That's right folks, yours truly has been boondoggling all weekend when she should have been packing and cleaning her itsy bitsy apartment. For this first time this week, I realized that a tiny little apartment can hold a whole lot of crap. As you can see, I've really done nothing.
[Click on photo to see larger]
And you know what? Rightly so! Pat has, after all, been slumming it in Las Vegas all week. He's "at a conference." Why should I be proactive and do the work of two? Why shouldn't I just go to Brooklyn and explore?
"Why would you go on this outing without Pat?" you ask. Well, for the sake of blog fodder (for this blog and my old, now defunct blog, "The Queens B"), I've dragged Pat all over this place for the past two years - museums and theatrical productions in Manhattan, Socrates Sculpture Park in Long Island City, Brooklyn College, and one strange festival on Staten Island. Pat has since learned from all this, and unless the outing will end with a steak dinner, he's not too eager to join me these days.
His absence was the perfect excuse for me to take the 1 1/2 hour bus and train rides into Brooklyn, specifically Park Slope (or as my sister accidentally referred to it one day, "Pig Slop"), and grab some lunch with my friend and Brooklynite, Alice. And grab some lunch we did!
Homemade turkey burger (none of that Jenny-O stuff) with garam spices gruyere cheese, pickled veggies and roasted potatoes. Amen, sister.
This was the moment when Alice discovered how we could avoid raising the debt ceiling over her huevos rancheros with heirloom beans and 3(!) salsas.
After sufficiently filling our stomachs with the superb food of Juventino, we decided to take a walk in Prospect Park. Unfortunately, I was sweating like a dog the whole time and was too lazy to take photos.

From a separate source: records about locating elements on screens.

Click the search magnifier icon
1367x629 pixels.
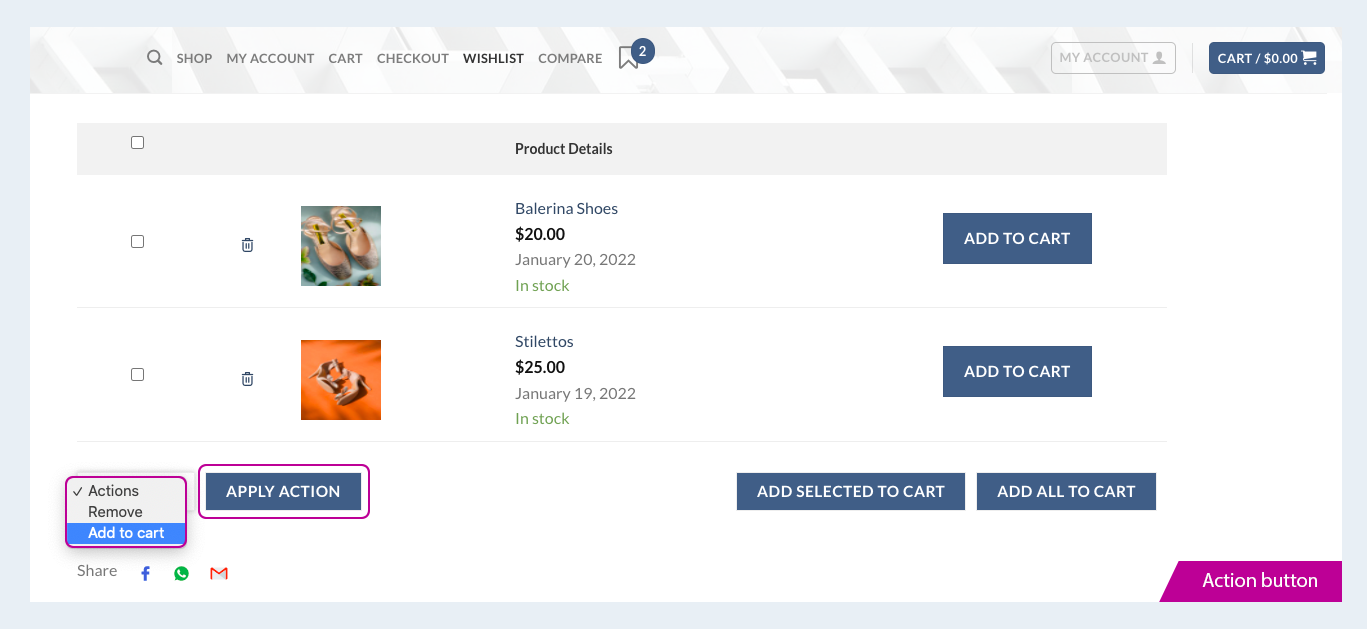point(154,57)
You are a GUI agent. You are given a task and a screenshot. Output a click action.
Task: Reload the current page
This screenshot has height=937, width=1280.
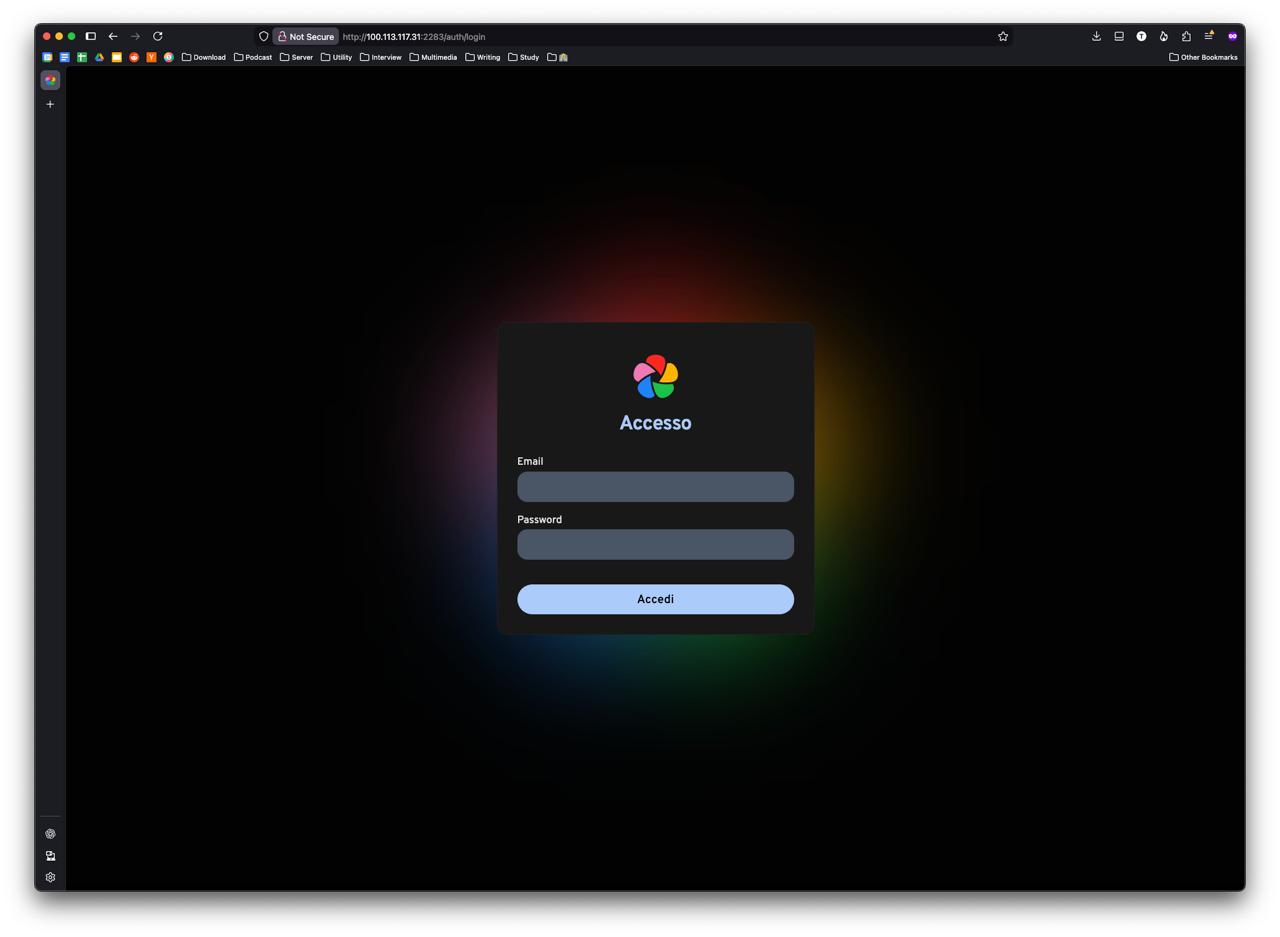pos(158,36)
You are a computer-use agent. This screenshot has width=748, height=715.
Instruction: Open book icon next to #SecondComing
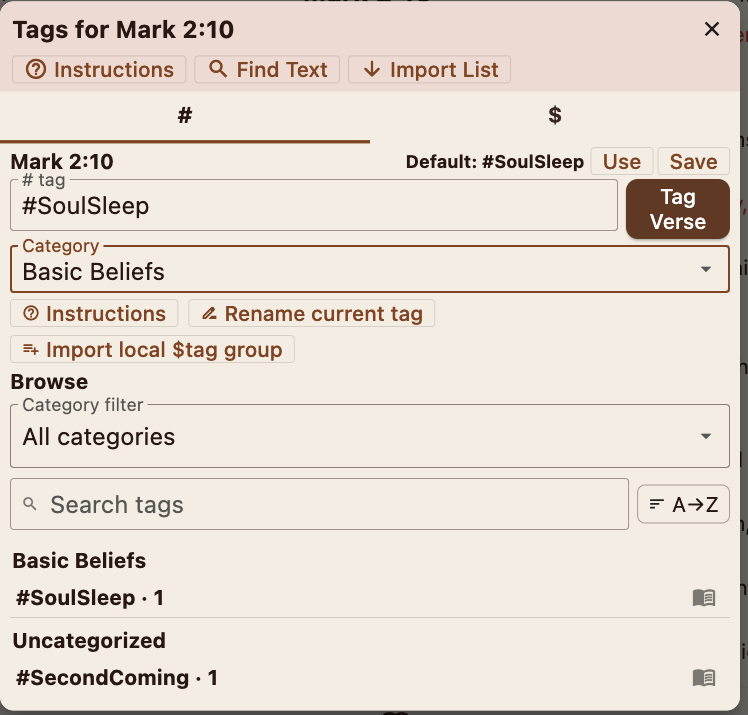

But I did take this photo of a row of brownstones in Park Slope....
...through Alice's car window. The reason why I took it through the car window is because we were seriously sitting for 10 minutes, waiting for woman (who puked out the side of her car then proceeded to stuff her face with pretzels - no lie) to give up her parking space on the street.
Ah New York, you sweet bitch, I'll miss you.